Pavel Pryanikov says. The economic crisis has in some ways brought the Russian
capital and the regions together in common suffering. But the city in one way stands in complete
contrast to the rest of the country: it is today “the only place of optimism in
Russia.”
In
part, the editor of the Tolkovtel portal says, this can be explained by the
fact that a far higher percentage of Muscovites are employed in government
institutions than is the case in the entire rest of the Russian Federation, 36
percent to 27 percent respectively (ttolk.ru/articles/moskva_ostalas_edinstvennyim_mestom_optimizma_v_rossii).

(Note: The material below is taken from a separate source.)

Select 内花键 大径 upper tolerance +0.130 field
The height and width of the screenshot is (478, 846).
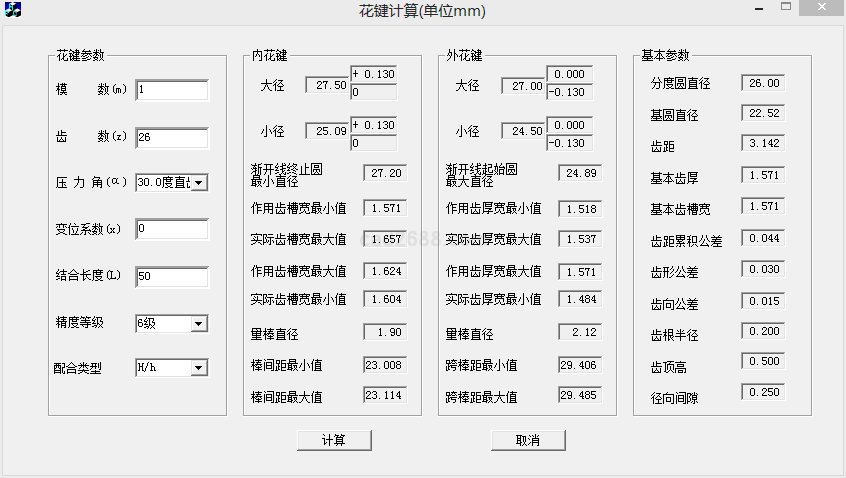[373, 75]
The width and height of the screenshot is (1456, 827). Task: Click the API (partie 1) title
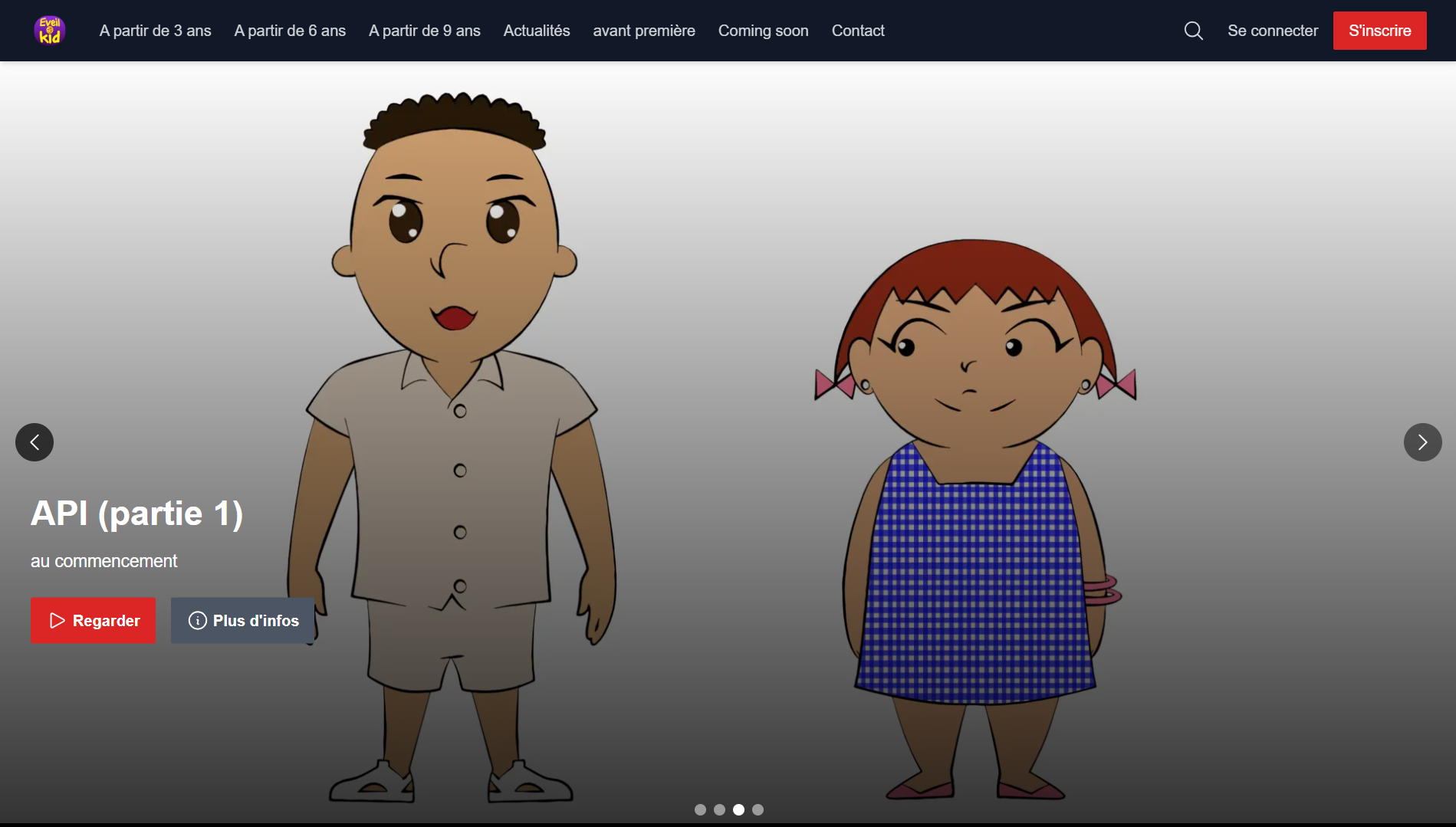click(136, 514)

And both this greater role of the
state and the optimism it gives rise to explains something else: “Five years
ago, Moscow was the epicenter of protests with demands for essential change,
but now Moscow is a region with the lowest level of demands for change and the
highest support for the government course of strengthening stability.”
These developments and especially
the shift in Moscow as far as protests are concerned is reported in a joint
study, The Capitals and Regions of
Contemporary Russia: 15 Years Later, conducted by the Moscow Institute of
Sociology and the Friedrich Ebert Stiftung that has just been published.
The reason for this divide between
Moscow and the regions, the study says, is to be found not only in the much
higher incomes of Muscovites compared to all others but also in the fact that
the Moscow city government is in a position to provide subsidies of various
kinds to residence, something regional governments lack the funds to do.
That generates both stability and
optimism, the study continues; but it is also producing something else: the far
greater survival of paternalistic and even archaic social patterns in the capital
than in many other places, exactly the reverse of what many have assumed to be
the case but a pattern that provides real support for the current regime.